_WORK INSTRUCTION_.
Copy out every line of the data that has the word "will" somewhere in it.

Top of TASK INPUTS

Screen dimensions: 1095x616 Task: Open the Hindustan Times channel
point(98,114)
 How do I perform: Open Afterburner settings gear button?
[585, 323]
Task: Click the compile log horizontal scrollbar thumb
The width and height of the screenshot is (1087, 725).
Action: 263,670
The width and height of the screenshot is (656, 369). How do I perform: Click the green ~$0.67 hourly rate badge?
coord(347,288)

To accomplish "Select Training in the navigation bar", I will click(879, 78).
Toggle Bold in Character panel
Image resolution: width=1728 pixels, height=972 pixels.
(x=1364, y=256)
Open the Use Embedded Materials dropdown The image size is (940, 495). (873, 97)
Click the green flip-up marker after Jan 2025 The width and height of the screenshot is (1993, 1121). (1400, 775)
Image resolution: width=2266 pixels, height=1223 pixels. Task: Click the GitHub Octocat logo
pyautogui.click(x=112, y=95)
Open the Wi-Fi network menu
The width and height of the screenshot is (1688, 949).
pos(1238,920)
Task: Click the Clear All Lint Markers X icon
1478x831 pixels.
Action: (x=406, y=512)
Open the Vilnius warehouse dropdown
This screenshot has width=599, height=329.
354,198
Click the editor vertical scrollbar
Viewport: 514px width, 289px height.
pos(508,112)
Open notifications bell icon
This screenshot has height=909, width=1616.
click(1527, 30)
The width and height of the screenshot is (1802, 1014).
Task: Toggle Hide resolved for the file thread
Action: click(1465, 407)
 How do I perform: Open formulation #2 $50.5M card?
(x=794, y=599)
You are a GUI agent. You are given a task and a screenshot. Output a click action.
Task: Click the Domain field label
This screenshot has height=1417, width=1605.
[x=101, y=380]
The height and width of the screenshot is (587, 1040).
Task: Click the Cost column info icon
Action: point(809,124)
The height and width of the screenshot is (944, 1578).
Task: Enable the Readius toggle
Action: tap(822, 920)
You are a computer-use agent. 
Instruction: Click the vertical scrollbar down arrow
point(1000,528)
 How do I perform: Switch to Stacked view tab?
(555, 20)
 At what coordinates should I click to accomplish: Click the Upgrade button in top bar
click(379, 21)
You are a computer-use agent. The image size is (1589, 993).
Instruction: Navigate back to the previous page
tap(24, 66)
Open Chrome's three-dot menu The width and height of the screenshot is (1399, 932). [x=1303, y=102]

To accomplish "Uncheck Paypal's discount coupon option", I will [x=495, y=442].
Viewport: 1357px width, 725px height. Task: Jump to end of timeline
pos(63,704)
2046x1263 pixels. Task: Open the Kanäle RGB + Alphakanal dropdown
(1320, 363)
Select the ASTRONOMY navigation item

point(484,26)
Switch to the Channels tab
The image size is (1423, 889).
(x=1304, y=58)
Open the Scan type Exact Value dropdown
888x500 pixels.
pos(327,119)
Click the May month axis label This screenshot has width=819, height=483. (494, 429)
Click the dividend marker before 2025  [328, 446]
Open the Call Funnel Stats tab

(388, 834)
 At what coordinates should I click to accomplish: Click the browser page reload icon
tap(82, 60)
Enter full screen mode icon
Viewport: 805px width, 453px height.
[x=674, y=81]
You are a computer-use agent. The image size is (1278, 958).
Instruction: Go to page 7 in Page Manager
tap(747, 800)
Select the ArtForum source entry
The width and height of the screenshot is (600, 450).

Bottom of TASK INPUTS

_ANSWER BELOW_.
To accomplish "Select Training in the navigation bar", I will click(879, 78).
To accomplish "Uncheck Paypal's discount coupon option", I will [x=495, y=442].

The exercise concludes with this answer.